Introduction to Machine Learning and Applications

ABSTRACT - In recent years, machine learning techniques have been receiving an increasing attention from both the academy and the practitioner communities. Machine learning is currently used in several scenarios, e.g., autonomous car driving, text classification, image detection just to name a few. Most of the recent achievements rely on the ability of artificial intelligence algorithms to classify huge masses of data towards a high level of abstraction, to autonomously learn classification models, and to identify unknown patterns from data. The talk will give the theoretical foundations and the knowledge required to address a problem using machine learning techniques. The key elements to address a classification problem will be outlined namely the preparation of the train, validation, and test datasets, feature identification and selection, parameters tuning via grid-search, metrics for performance evaluation, and hints for managing projects involving machine learning tasks. Some use-cases will be presented, e.g., the methodologies and techniques used in a European funded project focusing on the Labour Market Intelligence field. A short overview of recent research findings will be given.

Florian Coulmas

IN-EAST Institute of East Asian Studies, University if Duisburg Essen (Germany)

SHORT BIO - Florian Coulmas has been the Director of the German Institute for Japanese Studies (Tokyo) since 2004 until 2014, and Professor of Japanese Studies at the Institute of East Asian Studies, University Duisburg-Essen. He has taught and researched in various environments, including the National Language Research Institute (Tokyo), Georgetown University, and Chuo University, Tokyo. His publications include more than a dozen monographs. He has been a regular contributor to a number of newspapers including the Japan Times, Neue Zürcher Zeitung, and Süddeutsche Zeitung. Among his most recent books on the subjects of population ageing are: Population Decline and Aging in Japan: The Social Consequences (Routledge, 2007), and Sociolinguistics: The Study of Speakers' Choices (Cambridge University Press, 2006). His research interests include ethnochronology, that is, the cultural study of time, and the study of happiness. At now he works at the IN-EAST Institute of East Asian Studies of the University of Duisburg-Essen (Germany). 

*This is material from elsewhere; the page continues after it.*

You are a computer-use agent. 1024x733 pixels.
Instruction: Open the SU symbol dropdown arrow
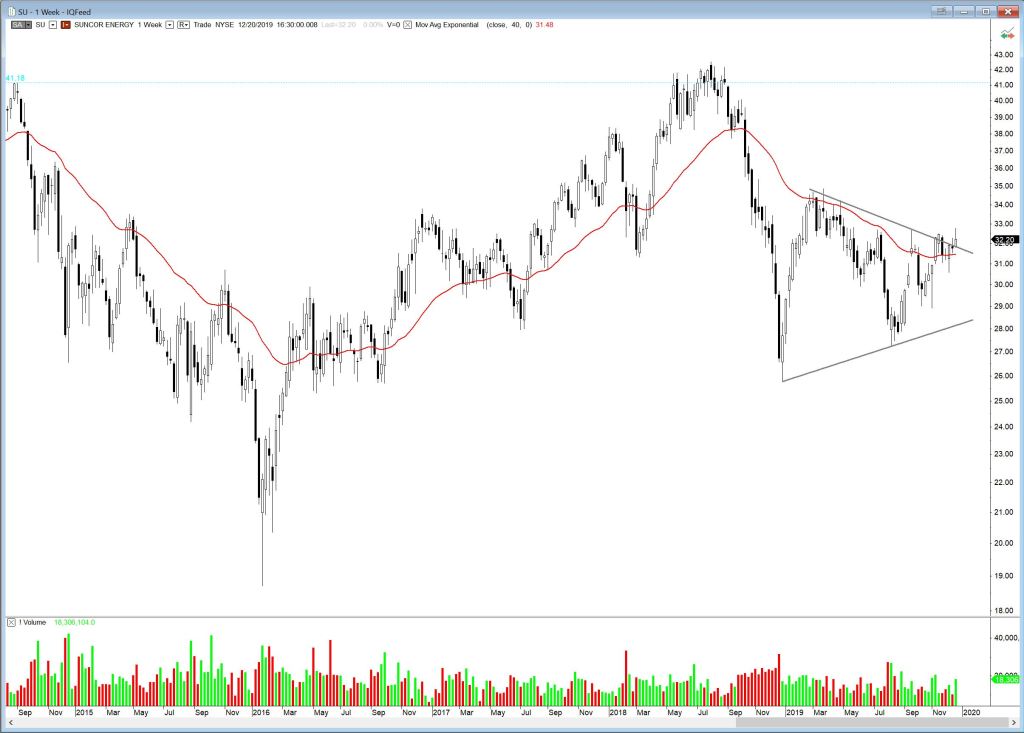[52, 24]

How multilingual is the Internet?

ABSTRACT In 2011 the UN declared access to the internet as a basic human right. Nothing was said, however, about the language(s) that can be used for this purpose. English, Italian, Japanese, Chinese – what about the rest? This paper is about multilingualism on the Internet. It explores the difficulties of determining the presence and relative weight (frequency of use) of different languages in the net, from a technical as well as from a linguistic point of view. It discusses the questions of what multilingualism means for the users of the net and what the global communications network means for the diversity of human languages.  

Elisabetta Fersini

Department of Computer Science, Systems and Communication - University of Milano-Bicocca (Italy)

SHORT BIO - Elisabetta Fersini, PhD in Computer Science, is currently assistant professor at the University of Milano-Bicocca (Department of Informatics, Systems and Communications). Her research is mainly focused on propositional and relational machine learning, with a particular interest on probabilistic discriminative and generative models. Her activity finds application in several natural language processing tasks, among which text classification and clustering, information extraction and sentiment analysis both for well-formed text and social media contents.

Deep learning in natural language processing

ABSTRACT - Recently, deep learning approaches have obtained promising results across many different NLP applications. Deep learning has in particular aimed at handling efficiently huge amount of texts in an unsupervised setting by capturing, in a intuitive way, the complexity of natural language. We show how deep learning goes beyond the traditional “bag of words” representation by constructing a so-called "neural embedding" or vector space representation of each word or document. We illustrate how this representation can be exploited for different text analytics tasks. 

Andrea Gorrini

Department of Computer Science, Systems and Communication - University of Milano-Bicocca (Italy)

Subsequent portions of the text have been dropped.